Stored records
*-*-*

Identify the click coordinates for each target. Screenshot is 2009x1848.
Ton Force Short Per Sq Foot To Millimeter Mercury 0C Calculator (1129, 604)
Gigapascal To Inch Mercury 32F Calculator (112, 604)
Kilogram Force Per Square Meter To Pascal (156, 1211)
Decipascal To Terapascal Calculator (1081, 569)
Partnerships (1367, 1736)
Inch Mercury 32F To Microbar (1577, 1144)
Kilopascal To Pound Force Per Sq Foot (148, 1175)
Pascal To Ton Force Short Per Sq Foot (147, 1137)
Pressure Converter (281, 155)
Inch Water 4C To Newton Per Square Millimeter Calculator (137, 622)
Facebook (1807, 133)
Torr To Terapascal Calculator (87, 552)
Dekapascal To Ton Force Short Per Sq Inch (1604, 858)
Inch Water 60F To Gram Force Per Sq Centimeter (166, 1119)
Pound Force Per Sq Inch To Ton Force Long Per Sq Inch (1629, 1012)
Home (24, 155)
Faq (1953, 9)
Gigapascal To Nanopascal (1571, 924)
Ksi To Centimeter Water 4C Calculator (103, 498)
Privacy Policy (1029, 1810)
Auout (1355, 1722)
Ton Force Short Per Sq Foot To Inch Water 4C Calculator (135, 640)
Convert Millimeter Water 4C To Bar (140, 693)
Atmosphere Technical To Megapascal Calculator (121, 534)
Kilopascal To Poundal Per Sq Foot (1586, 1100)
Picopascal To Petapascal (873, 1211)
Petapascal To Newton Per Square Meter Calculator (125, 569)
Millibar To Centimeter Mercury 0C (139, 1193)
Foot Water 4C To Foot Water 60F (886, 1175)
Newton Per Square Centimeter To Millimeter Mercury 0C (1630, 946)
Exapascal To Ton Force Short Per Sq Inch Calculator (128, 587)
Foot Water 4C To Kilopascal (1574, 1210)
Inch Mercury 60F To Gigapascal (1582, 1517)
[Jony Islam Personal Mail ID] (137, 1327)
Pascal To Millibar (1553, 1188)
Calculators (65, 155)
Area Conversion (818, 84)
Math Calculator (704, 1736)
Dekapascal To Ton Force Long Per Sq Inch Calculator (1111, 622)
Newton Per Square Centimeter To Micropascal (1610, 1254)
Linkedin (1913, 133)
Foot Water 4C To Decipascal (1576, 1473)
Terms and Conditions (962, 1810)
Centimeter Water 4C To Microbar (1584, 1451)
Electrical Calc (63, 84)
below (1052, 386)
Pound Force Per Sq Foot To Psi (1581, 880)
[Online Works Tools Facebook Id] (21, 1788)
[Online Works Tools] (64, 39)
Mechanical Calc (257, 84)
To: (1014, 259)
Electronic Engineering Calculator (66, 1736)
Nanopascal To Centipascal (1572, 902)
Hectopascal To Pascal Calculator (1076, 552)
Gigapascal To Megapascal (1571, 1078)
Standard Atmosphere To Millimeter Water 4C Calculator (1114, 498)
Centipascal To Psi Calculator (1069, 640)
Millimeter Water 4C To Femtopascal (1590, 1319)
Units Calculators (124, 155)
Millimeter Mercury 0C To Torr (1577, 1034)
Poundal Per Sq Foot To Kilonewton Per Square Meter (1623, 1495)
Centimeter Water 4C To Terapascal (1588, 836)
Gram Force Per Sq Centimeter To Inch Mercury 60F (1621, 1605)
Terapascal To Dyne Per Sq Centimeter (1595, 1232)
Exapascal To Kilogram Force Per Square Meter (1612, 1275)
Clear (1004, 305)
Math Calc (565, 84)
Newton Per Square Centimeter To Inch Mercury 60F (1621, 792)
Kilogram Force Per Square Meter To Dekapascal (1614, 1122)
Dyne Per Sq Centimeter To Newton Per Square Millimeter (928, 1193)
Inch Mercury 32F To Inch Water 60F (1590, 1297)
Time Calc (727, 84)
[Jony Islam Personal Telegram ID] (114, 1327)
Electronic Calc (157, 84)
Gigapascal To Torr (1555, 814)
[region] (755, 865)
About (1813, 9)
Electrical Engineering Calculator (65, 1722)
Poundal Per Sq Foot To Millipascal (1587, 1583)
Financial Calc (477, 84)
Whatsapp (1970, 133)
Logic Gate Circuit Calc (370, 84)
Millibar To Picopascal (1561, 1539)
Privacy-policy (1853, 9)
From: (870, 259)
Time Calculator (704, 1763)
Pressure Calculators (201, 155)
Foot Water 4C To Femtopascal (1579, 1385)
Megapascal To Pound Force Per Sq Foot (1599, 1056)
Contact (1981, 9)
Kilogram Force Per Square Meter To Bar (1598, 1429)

*-*-*

[TASK PROMPT]
Given the records above, restate word for word only the lines starting at the one with "Units Calculators (124, 155)" and ending at the one with "Time Calculator (704, 1763)".

[RESPONSE AREA]
Units Calculators (124, 155)
Millimeter Mercury 0C To Torr (1577, 1034)
Poundal Per Sq Foot To Kilonewton Per Square Meter (1623, 1495)
Centimeter Water 4C To Terapascal (1588, 836)
Gram Force Per Sq Centimeter To Inch Mercury 60F (1621, 1605)
Terapascal To Dyne Per Sq Centimeter (1595, 1232)
Exapascal To Kilogram Force Per Square Meter (1612, 1275)
Clear (1004, 305)
Math Calc (565, 84)
Newton Per Square Centimeter To Inch Mercury 60F (1621, 792)
Kilogram Force Per Square Meter To Dekapascal (1614, 1122)
Dyne Per Sq Centimeter To Newton Per Square Millimeter (928, 1193)
Inch Mercury 32F To Inch Water 60F (1590, 1297)
Time Calc (727, 84)
[Jony Islam Personal Telegram ID] (114, 1327)
Electronic Calc (157, 84)
Gigapascal To Torr (1555, 814)
[region] (755, 865)
About (1813, 9)
Electrical Engineering Calculator (65, 1722)
Poundal Per Sq Foot To Millipascal (1587, 1583)
Financial Calc (477, 84)
Whatsapp (1970, 133)
Logic Gate Circuit Calc (370, 84)
Millibar To Picopascal (1561, 1539)
Privacy-policy (1853, 9)
From: (870, 259)
Time Calculator (704, 1763)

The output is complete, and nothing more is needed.